Fotoğrafta insan faktörü
Bugüne kadar hep
üzerinde durduğumuz, kadraj, ışık, pozlama süresi gibi fotoğrafik kavramlara
ilave olarak bu sayıda, fotoğrafta insan faktörünün etkilerinden bahsetmek
istiyorum. Hepimizin bildiği gibi fotoğrafın, portre, doğa, ürün, basın, reklam
ve tanıtım gibi, daha saymakla bitmeyecek çok çeşitli dalları mevcut.

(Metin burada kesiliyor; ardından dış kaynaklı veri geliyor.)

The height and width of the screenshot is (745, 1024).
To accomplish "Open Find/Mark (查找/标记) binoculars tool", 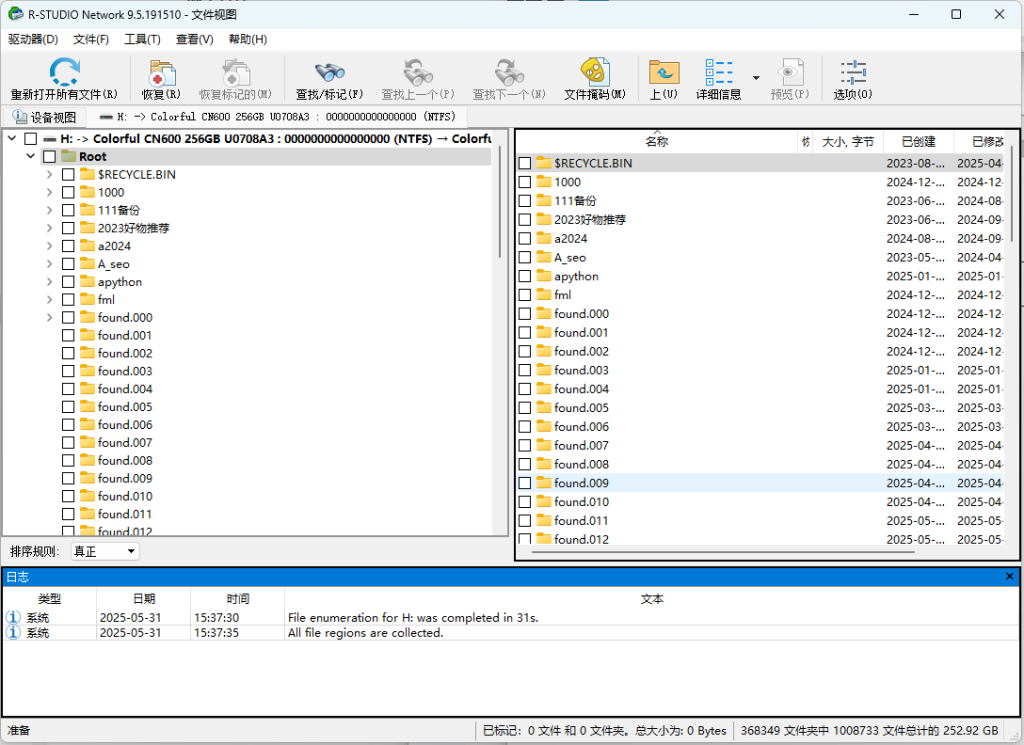I will coord(329,72).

Kimilerimiz bunlardan yalnızca biriyle ilgilenirken, kimilerimiz karma
fotoğraflar çekmekten hoşlanabiliyor. Kimilerimiz yalnızca siyah beyaz fotoğraf
çekerken, kimilerimiz de renkli dışında çekim yapmıyor. Fotoğrafçının iç
dünyasından dışarıya yansıtmak istediği duyguların ifade şekli olan tüm bu
yaklaşımların sonucu olarak da ortaya farklı kitlelerin beğenisini kazanan
fotoğraflar çıkıyor.
Ödül alan veya
çoğunluk tarafından beğeni kazanan birçok fotoğrafın ardında gizli olan,
fotoğrafın siyah/beyaz veya renkli olması, reklam veya sanat fotoğrafı olması
değil de, fotoğraf karesine dahil edilen insan ve yansıttığı duygudur aslında.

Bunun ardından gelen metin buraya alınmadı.